*SUPPLIED INFORMATION*
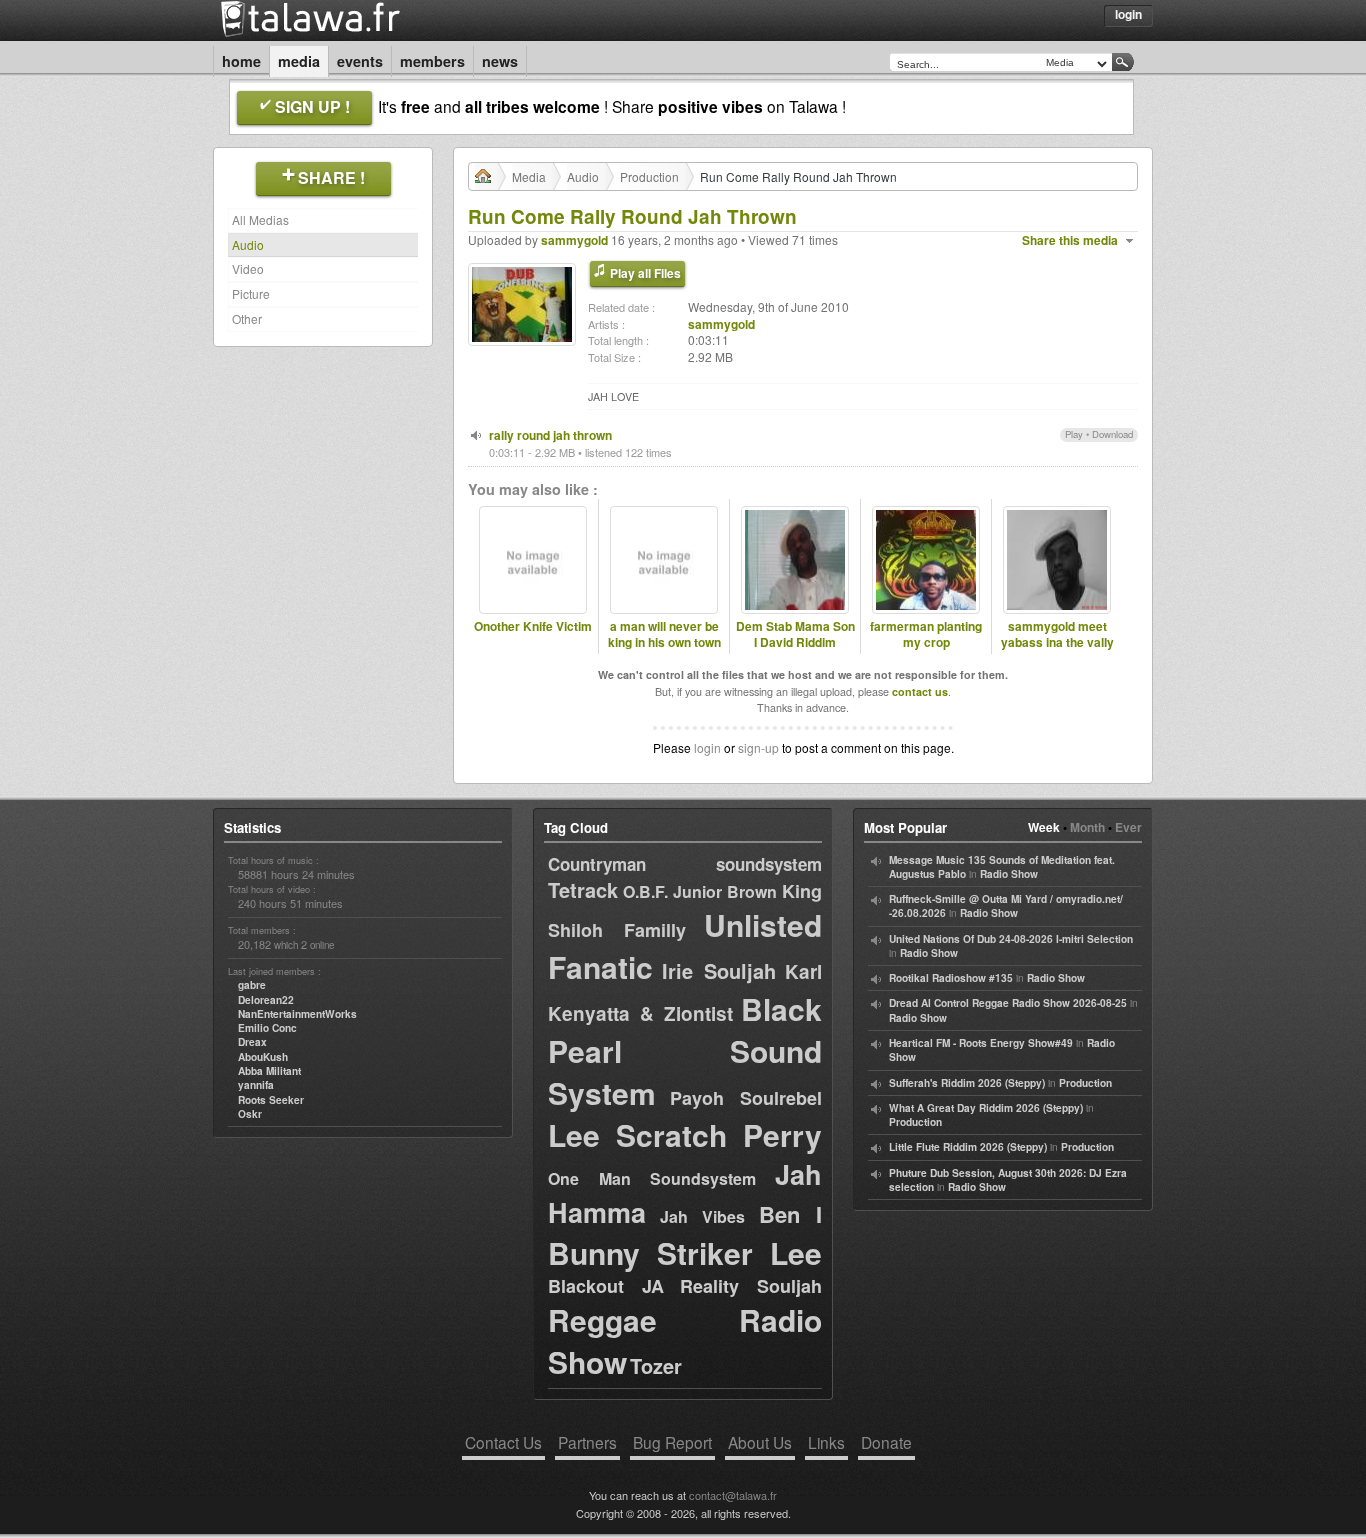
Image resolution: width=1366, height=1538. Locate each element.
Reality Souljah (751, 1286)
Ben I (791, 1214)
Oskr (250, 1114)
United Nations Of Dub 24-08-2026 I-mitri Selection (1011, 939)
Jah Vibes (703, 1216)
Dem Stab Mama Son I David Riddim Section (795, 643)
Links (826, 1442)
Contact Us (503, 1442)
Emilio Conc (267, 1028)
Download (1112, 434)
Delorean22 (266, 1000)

*TASK OBJECTIVE*
Leaving every picture behind, retype the entries above exactly, from the first line through the line with "Emilio Conc (267, 1028)", and stop there.

*ANSWER SECTION*
Image resolution: width=1366, height=1538. Locate each element.
Reality Souljah (751, 1286)
Ben I (791, 1214)
Oskr (250, 1114)
United Nations Of Dub 24-08-2026 I-mitri Selection (1011, 939)
Jah Vibes (703, 1216)
Dem Stab Mama Son I David Riddim Section (795, 643)
Links (826, 1442)
Contact Us (503, 1442)
Emilio Conc (267, 1028)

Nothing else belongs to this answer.